Kemudian pejabat yang lebih tinggi juga tidak siap dengan ketegasannya untuk memerintahkan pergantian. Jika ketegasan ini berjalan, tentu saja pengangkatan pejabat itu tidak akan sembrono, karena bersanksi tegas dari pejabat yang lebih tinggi apalagi melanggar standar nama baik daerah, negara dan UU ASN. Hal-hal semacam inilah yang selalu dihadapi dalam kepemimpinan negara.
Lalu, bagaimana mereka para pejabat tinggi itu menempatkan keluarganya?

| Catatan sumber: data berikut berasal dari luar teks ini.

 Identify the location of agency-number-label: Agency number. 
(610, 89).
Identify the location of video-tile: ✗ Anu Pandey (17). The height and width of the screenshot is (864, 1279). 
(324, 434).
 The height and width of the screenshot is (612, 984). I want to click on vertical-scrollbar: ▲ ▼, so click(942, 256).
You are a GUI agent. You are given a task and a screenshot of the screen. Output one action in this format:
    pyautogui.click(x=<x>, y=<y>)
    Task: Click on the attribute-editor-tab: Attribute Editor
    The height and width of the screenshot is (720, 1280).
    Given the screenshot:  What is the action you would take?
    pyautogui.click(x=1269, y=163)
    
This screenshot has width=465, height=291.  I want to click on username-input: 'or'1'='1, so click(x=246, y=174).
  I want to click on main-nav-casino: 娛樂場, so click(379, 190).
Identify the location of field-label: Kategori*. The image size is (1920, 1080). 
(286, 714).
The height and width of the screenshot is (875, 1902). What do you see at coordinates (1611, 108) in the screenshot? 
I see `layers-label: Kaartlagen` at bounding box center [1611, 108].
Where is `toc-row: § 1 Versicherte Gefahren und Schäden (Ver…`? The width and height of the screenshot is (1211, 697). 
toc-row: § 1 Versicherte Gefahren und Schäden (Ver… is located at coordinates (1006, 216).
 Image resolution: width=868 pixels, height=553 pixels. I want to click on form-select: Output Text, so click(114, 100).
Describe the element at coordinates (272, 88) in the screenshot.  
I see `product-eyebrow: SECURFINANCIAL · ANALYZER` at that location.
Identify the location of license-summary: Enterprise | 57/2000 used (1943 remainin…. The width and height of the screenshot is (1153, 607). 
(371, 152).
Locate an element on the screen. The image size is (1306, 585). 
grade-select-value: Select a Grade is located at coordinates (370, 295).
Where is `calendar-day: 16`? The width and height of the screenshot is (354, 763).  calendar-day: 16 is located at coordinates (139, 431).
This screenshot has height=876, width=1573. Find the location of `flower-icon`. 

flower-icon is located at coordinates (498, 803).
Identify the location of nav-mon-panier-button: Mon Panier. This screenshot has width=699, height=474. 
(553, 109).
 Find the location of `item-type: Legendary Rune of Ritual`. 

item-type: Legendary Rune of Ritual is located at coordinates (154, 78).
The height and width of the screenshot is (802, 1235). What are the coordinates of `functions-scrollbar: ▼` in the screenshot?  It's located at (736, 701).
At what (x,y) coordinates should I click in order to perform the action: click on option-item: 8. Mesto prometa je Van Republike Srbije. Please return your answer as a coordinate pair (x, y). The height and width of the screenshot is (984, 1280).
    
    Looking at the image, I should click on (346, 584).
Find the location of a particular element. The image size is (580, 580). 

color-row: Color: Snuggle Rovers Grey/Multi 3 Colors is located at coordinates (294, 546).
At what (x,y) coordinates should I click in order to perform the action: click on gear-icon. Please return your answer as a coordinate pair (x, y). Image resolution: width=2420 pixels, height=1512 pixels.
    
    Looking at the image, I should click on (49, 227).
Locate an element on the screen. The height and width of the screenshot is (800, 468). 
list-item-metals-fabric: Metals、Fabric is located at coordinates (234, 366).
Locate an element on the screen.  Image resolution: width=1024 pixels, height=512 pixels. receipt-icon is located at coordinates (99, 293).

Pertama, Keluarga adalah yang paling utama dalam kehidupan semua warga negara. Bahkan keberadaan negara adalah akumulasi dari kepentingan keluarga. Dengan dasar itu maka rakyat akan memberi ruang yang maklum dalam hal kekeluargaannya. Bila ada yang mempersoalkannya maka termasuk pemikiran tidak sehat dari warga negara.
Kedua, Hubungannya apakah boleh berkaitan dengan tugas-tugas dan perannya sebagai pejabat tinggi negara? Tentu saja berkait, jika tidak maka keluarga akan menjadi gangguan psikologys pejabat bersangkutan. Maka keluarga harus menjadi pendorong kesuksesan tugas-tugasnya.
Ketiga, Sejauhmana boleh melibatkan anggota keluarganya? Tentu saja butuh manajemen yang mengelola harapan keluarganya, mengatur pada tingkatan mana intervensinya.Â
Kemudian pejabat bersangkutan juga harus memandang penting ide dan gagasan anggota keluarganya yang dianggap mampu dalam meningkatkan kualitas tugas-tugasnya. Maka mereka harus mampu mengkualifikasi mereka (anggota keluarganya) yang memahami tugas-tugasnya.Â
Dengan manajemen keluarga dan filter kecerdasan pejabat negara itu tentunya akan melahirkan keseimbangan antara keberadaan dirinya sebagai pejabat negara dan keberadaannya sebagai anggota keluarganya. Jangan sampai terjadi miskomunikasi, lalu bagaimana kita anggap dia berhasil dalam kepemimpinan negara dan kepemimpinan rakyat, sementara keluarganyapun kecewa.
Keempat, Pejabat negara perlu mengakomodir semua potensi yang dapat meningkatkan kualitas peran, fungsi dan menjalankan tugas-tugasnya dalam melaksanakan tugas negara terutama dalam pelayanan publik. Jika ada anggota keluarganya yang bisa mendorong itu maka wajar saja digunakan sehingga lebih dipercaya untuk membantunya.
Kelima, Para pejabat tinggi hanya saja wajib memahami dan melaksanakan kepatuhan untuk menempatkan posisi anggota keluarganya agar tidak masuk dalam kualifikasi Korupsi, Kolusi dan Nepotisme yang sebenarnya sama peluang terjadinya meski dengan warga ataupun keluarga lainnya.
Logikanya begini, jangan sampai terjadi suatu keluarga yang anggota keluarganya menjadi pejabat tinggi negara lantas hak--hak anggota keluarganya sebagai warga negara dibelenggu. Hal ini juga menjadi antitesis dari sistem kehidupan demokrasi dan melanggar hak azasi manusia (HAM).
Lalu, bagaimanana dengan pandangan akan menimbulkan tuduhan bahwa mereka mementingkan keluarga? Hal itu merupakan sentimen bukan hal yang mempengaruhi politik dan hukum, justru karena terjebak dalam kubang sentimen-sentimen inilah yang lebih menjadi faktor penghambat pembangunan rakyat itu sendiri.